TEXT EXTRACT
-*-

# Another yamaha plow question



## FLC2004 (Aug 29, 2010)

So my father basically gave me one of his older quads today that he and his wife dont ride anymore. I figured i'll put a plow on this too then i'll have 2 quads setup for sidewalks. Its a 1998 Yamaha Big Bear 350 4x4 with probably a total of 80 hours on it. Does anyone plow with something as small as a 350? I know it'll never compare to my grizzy 700 but i think it should be ok with the right plow and set of tires. It really is practically a brand new quad , does anyone have any ideas or input for this setup? I bought a 60" plow for my grizzly but keep in mind i dont wanna go that big on a 350.


----------



## BlizzardBeater (Aug 29, 2010)

It'll do fine if you dont ask it to do the job of your grizzly. Add some weight, go with a little smaller plow, and expect it to do the work of a 350cc quad. I think you'll be surprised how much it will actually do if you're just using it for sidewalks. Sometimes smaller and more manuverable is a blessing. If nothing else, it'll make you a good back up.


----------



## IPLOWSNO (Oct 11, 2008)

its a little tank, go ahead and hookup to it with your grizz and see for yourself, it was crazy watching what it did to a 660.


----------

-*-

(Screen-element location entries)

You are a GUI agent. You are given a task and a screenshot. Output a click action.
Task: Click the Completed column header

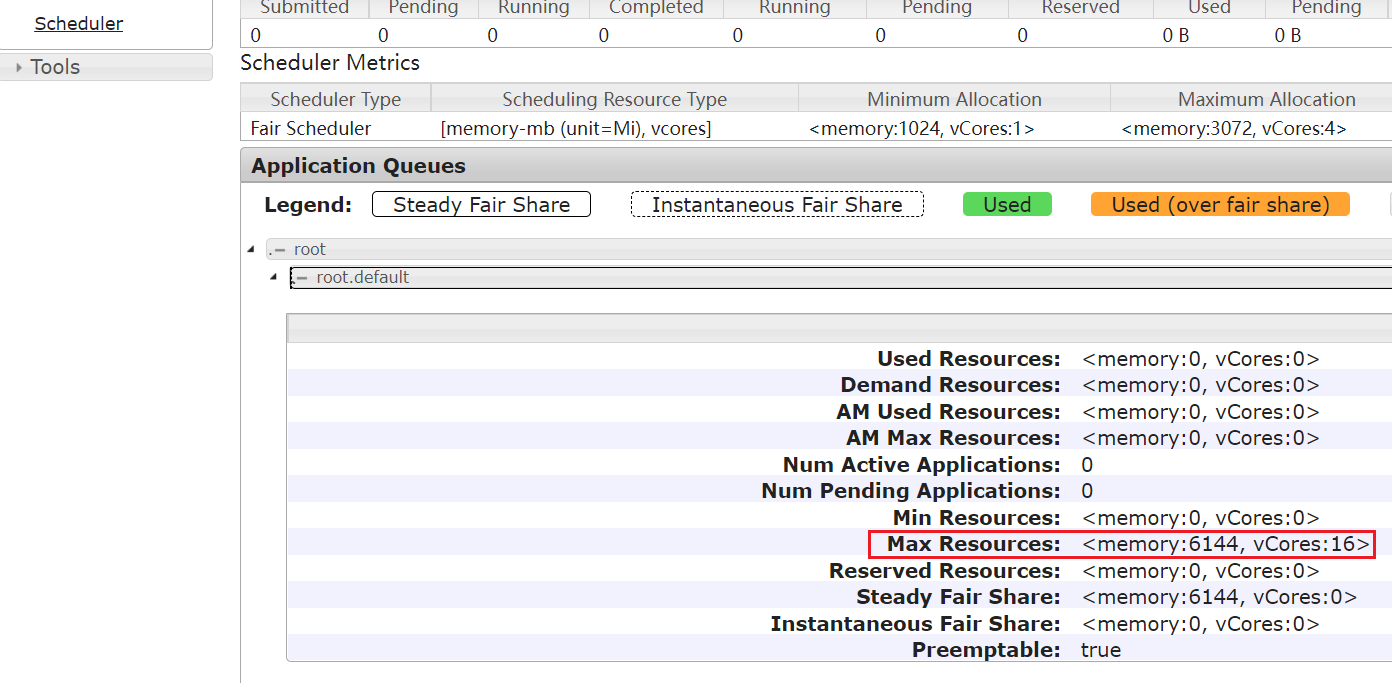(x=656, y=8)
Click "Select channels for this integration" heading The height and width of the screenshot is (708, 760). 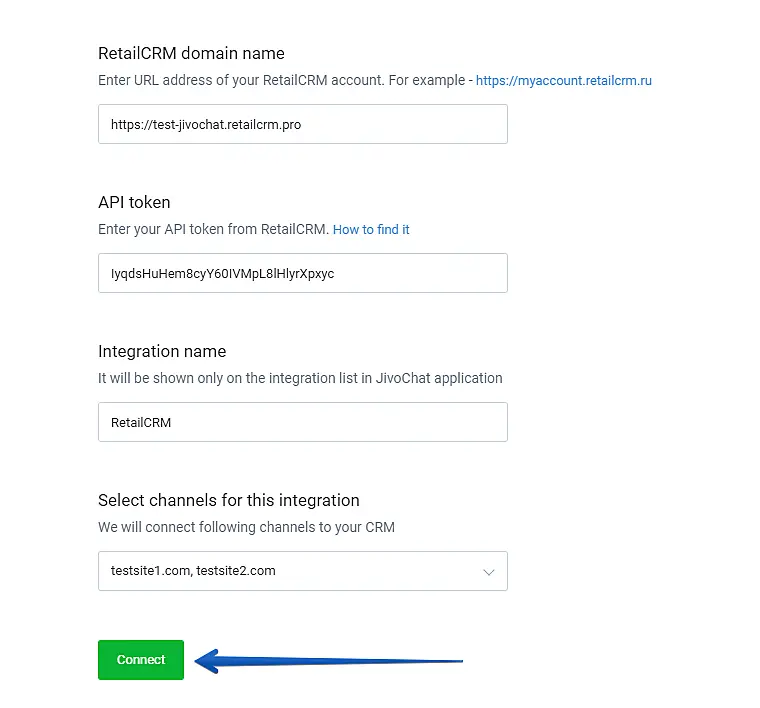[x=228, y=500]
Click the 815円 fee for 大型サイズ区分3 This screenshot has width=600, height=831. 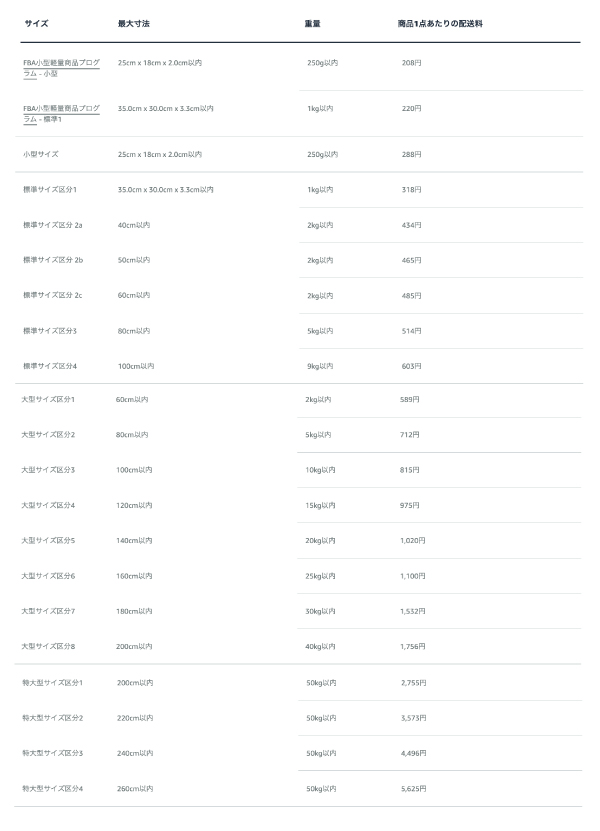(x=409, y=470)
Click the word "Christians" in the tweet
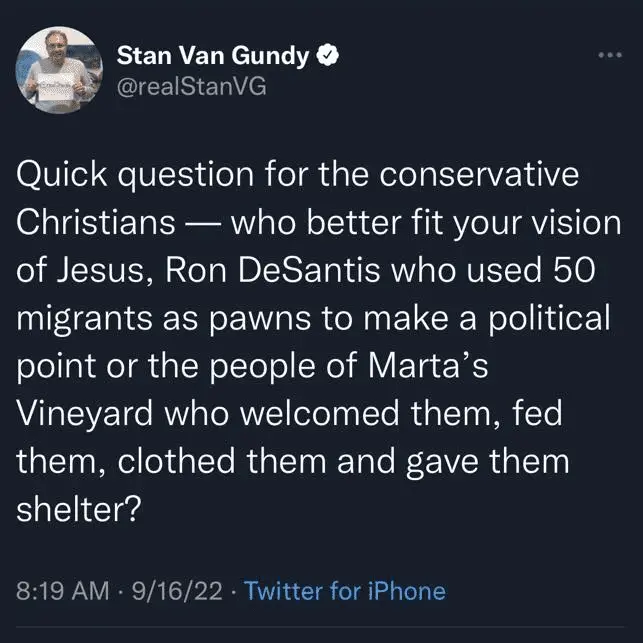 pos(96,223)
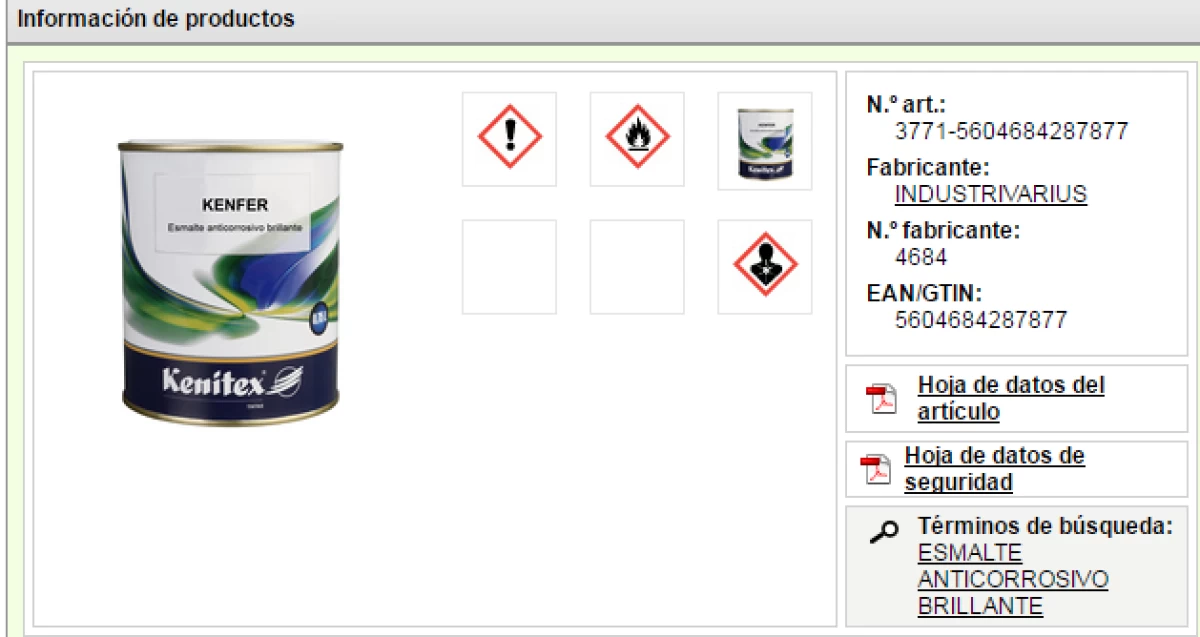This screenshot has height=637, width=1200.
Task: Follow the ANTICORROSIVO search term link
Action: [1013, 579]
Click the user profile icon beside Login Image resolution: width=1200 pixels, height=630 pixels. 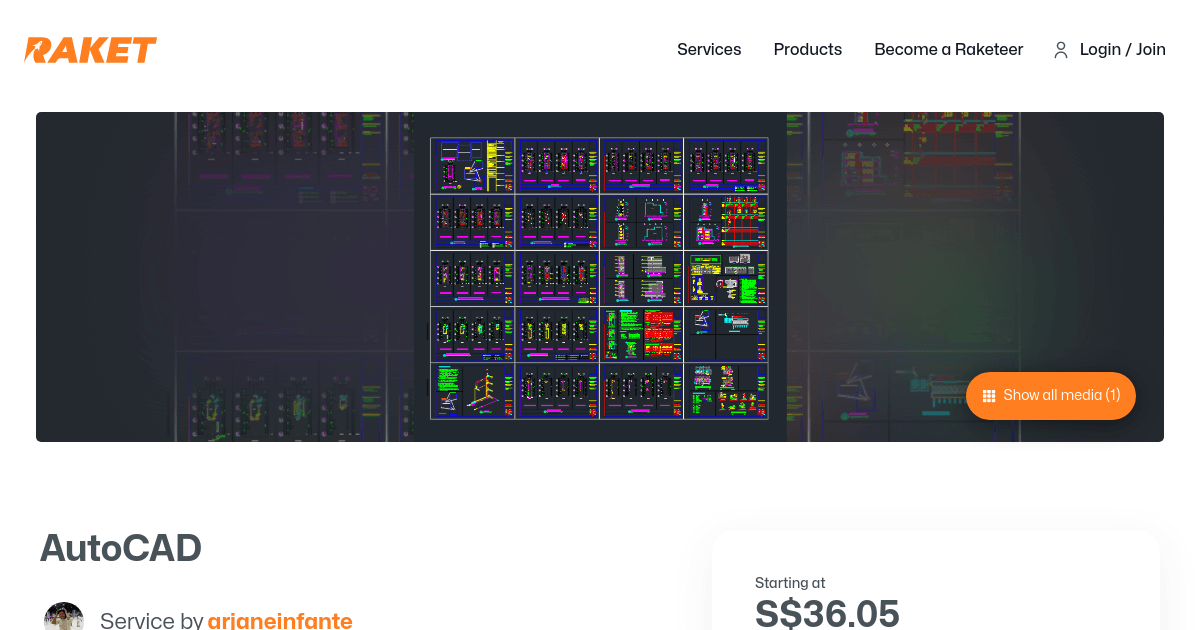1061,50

-*-

DIRECTIONS FOR THIS TASK
In the forum thread on plowing with a Yamaha, please state the year and model of the quad the poster's father gave him.

SOLUTION
A 1998 Yamaha Big Bear 350 4x4.